Likewise, Bernadac’s 3Dvarius combines a single piece of stereolithographic printed plastic with traditional violin strings and tuning pegs adapted from a guitar. It allows for a new kind of sound that Bernadac says he hopes other musicians will experiment with.

This need for hybridized craft doesn’t necessarily render 3-D printed instruments totally irrelevant. Kelland Thomas is the associate director of the University of Arizona School of Information, a jazz musician, and a recent recipient of a DARPA grant that will fund his work on developing an intelligent computer system that can play an improvised jazz solo. To do that, Thomas needs as much information as possible on what happens in the human brain during musical improvisation. The best way to discern that is through MSRI scans, but you can’t send a person through one of those machines with a metal instrument. A plastic saxophone, however, would work. 

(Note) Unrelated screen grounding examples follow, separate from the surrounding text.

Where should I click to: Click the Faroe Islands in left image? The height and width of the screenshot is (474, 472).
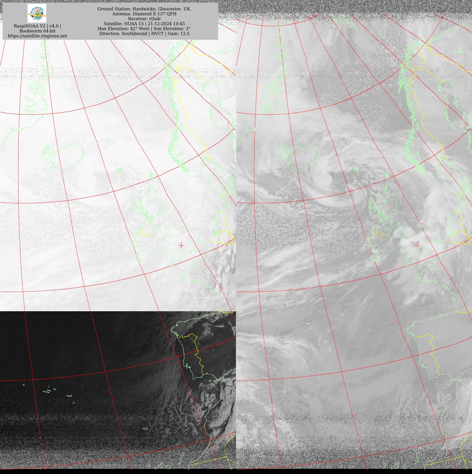pyautogui.click(x=120, y=170)
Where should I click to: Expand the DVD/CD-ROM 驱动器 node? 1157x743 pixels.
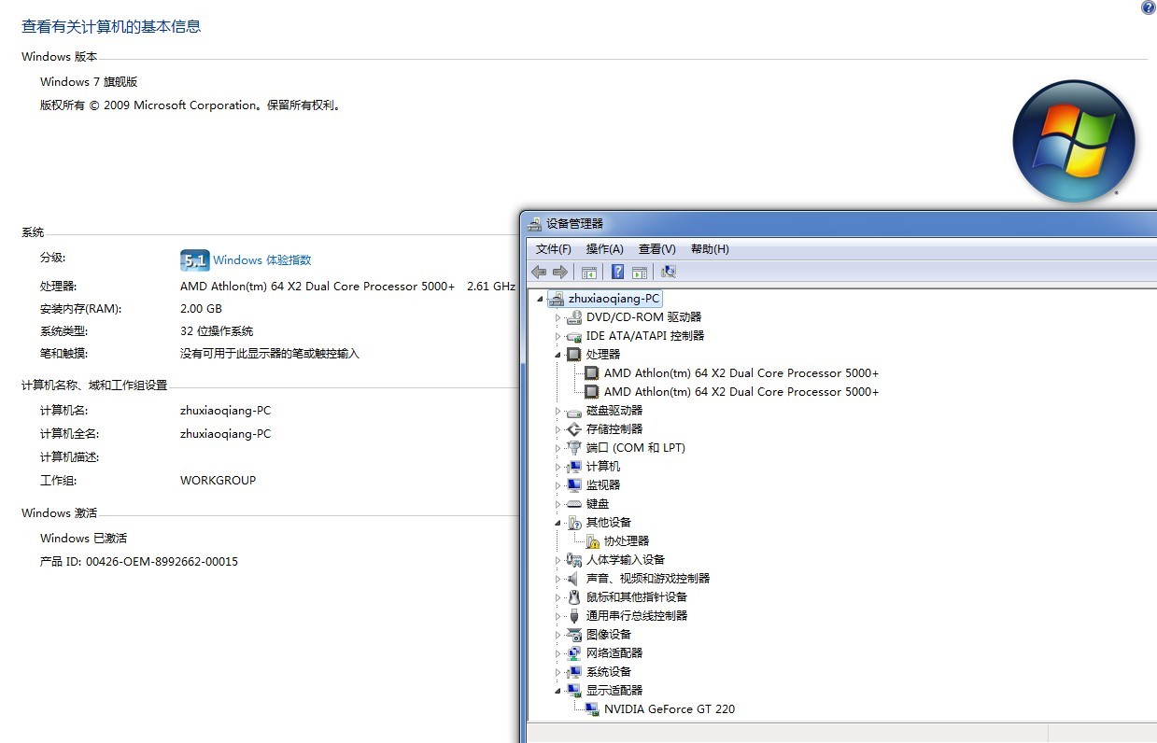[558, 317]
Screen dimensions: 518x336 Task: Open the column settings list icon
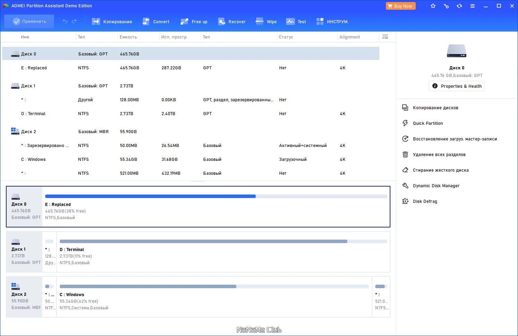tap(385, 37)
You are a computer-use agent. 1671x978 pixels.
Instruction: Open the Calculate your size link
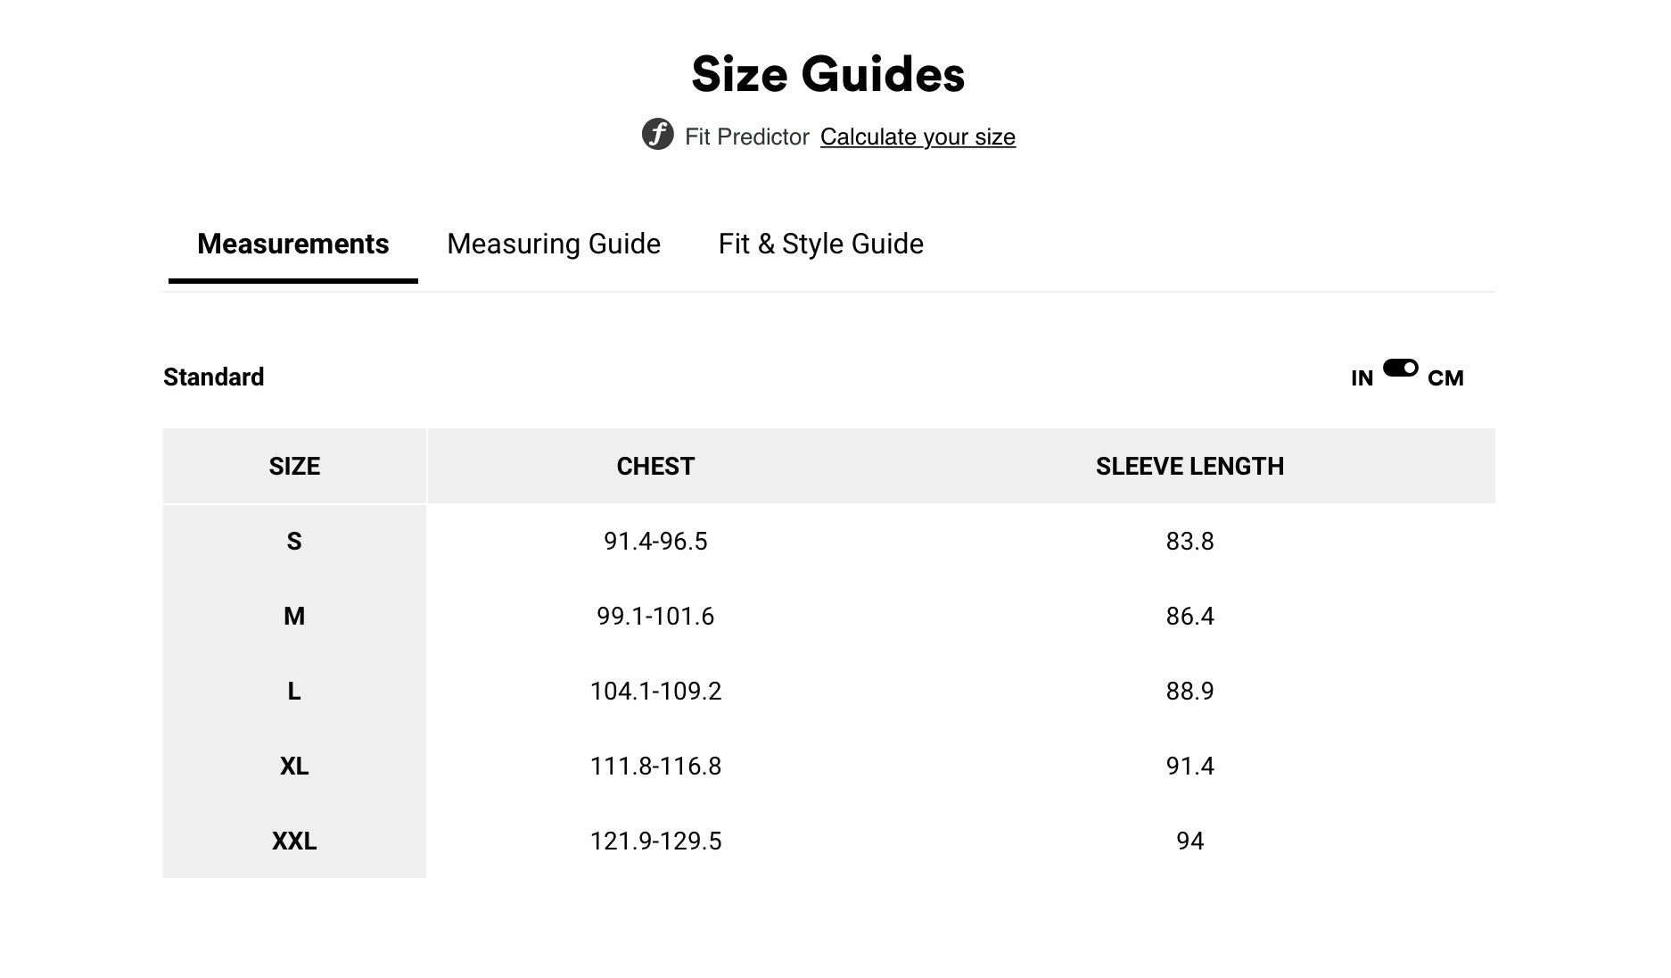[x=918, y=137]
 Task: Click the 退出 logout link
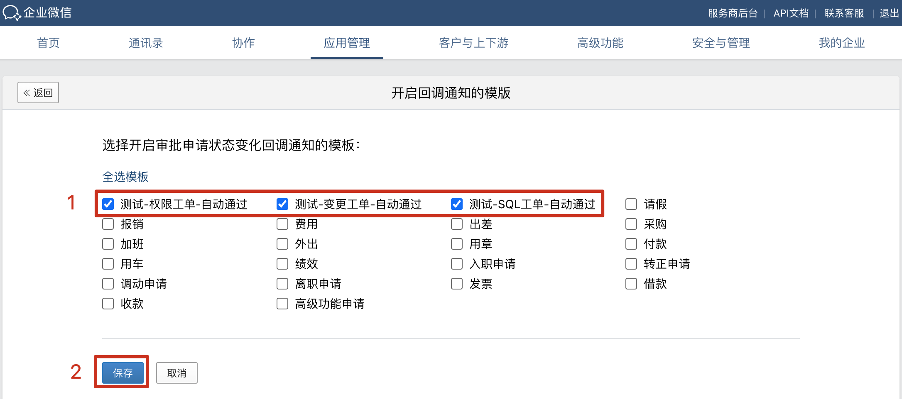click(x=889, y=13)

“If we can print a saxophone,” Thomas says, “we could get pictures of [player’s] brains playing music while written down, and then while improvising, to point out different parts of the brain that are activated. We’re just at the beginning of understanding how rich and complex a behavior improvisational is.”

In a less quantitative way, digitally fabricated machines like the 3Dvarius also can teach musicians and scientists about human creativity. Consider the advent of the Moog synthesizer, and how it took only a few decades to launch an entirely new genre of music. It’s too early to make grandiose proclamations about the 3Dvarius—the fledgling company has one prototype now, and is pursuing production methods—but Bernadac is idealistic about its potential. “I hope violinists will create new sounds and new playing techniques, and a new musical repertoire.”